**** MATERIAL SHOWN
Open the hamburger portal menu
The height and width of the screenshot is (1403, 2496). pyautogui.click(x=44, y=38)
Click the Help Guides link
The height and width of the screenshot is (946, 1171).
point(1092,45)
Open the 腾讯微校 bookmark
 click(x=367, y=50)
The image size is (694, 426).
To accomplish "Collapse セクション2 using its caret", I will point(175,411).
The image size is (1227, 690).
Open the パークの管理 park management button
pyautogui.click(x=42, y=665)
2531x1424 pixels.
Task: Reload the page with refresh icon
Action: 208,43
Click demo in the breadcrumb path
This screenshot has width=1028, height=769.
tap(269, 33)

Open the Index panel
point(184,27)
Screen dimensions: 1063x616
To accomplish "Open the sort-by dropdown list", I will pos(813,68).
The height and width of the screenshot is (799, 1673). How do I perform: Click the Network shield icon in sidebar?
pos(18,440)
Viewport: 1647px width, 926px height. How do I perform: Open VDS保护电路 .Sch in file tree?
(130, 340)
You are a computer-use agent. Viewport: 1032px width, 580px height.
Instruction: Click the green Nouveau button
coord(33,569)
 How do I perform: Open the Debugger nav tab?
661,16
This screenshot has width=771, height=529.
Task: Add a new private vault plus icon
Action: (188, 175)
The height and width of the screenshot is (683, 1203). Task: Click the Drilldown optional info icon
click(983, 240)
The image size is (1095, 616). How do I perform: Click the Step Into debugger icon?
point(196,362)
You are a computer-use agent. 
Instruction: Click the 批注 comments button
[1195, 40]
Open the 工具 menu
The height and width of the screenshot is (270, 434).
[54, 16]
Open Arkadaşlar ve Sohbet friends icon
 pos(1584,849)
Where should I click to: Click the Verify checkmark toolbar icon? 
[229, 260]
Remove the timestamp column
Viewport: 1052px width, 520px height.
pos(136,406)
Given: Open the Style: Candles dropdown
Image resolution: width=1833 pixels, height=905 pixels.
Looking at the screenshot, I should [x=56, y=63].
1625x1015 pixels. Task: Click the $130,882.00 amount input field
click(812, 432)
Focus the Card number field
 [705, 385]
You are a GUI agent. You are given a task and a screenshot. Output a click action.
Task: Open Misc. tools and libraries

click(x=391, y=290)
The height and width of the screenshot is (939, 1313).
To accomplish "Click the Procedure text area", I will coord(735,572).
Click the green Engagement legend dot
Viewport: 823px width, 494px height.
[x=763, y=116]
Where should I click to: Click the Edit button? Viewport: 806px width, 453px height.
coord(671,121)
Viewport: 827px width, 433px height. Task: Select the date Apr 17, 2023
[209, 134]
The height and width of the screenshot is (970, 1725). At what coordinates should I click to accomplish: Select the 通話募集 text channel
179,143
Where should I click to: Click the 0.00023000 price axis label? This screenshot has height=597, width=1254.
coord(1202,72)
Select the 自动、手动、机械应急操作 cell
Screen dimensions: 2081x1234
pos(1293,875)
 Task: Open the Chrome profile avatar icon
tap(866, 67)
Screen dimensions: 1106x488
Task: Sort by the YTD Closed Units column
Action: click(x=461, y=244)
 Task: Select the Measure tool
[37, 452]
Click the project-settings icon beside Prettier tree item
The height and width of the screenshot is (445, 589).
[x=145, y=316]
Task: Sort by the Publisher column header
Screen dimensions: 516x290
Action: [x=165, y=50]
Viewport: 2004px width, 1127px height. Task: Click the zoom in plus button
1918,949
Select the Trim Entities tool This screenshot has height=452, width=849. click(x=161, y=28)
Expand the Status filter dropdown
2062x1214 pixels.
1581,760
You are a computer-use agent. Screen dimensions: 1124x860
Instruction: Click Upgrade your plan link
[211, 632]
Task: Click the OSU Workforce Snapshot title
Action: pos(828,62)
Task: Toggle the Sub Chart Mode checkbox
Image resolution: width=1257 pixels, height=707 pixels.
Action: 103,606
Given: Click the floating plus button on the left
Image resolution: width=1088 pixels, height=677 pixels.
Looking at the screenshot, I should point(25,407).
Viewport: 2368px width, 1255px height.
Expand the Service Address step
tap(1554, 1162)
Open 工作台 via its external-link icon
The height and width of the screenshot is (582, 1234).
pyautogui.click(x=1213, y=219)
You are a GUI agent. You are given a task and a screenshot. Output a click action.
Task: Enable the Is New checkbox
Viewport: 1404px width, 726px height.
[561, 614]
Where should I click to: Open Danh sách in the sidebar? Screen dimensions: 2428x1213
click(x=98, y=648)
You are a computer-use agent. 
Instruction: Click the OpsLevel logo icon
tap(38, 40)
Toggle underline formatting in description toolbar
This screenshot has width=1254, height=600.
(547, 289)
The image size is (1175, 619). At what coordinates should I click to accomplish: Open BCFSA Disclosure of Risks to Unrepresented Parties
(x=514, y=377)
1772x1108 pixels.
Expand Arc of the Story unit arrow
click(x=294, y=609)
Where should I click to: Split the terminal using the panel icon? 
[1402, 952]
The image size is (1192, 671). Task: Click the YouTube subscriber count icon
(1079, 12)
********
* TASK GOAL:
Above are some lines. Repeat exactly, and only, those from the line that has "Expand the Service Address step" through the line that has "Toggle underline formatting".

* EXERCISE ANSWER:
Expand the Service Address step
tap(1554, 1162)
Open 工作台 via its external-link icon
The height and width of the screenshot is (582, 1234).
pyautogui.click(x=1213, y=219)
You are a GUI agent. You are given a task and a screenshot. Output a click action.
Task: Enable the Is New checkbox
Viewport: 1404px width, 726px height.
[561, 614]
Where should I click to: Open Danh sách in the sidebar? Screen dimensions: 2428x1213
click(x=98, y=648)
You are a computer-use agent. 
Instruction: Click the OpsLevel logo icon
tap(38, 40)
Toggle underline formatting in description toolbar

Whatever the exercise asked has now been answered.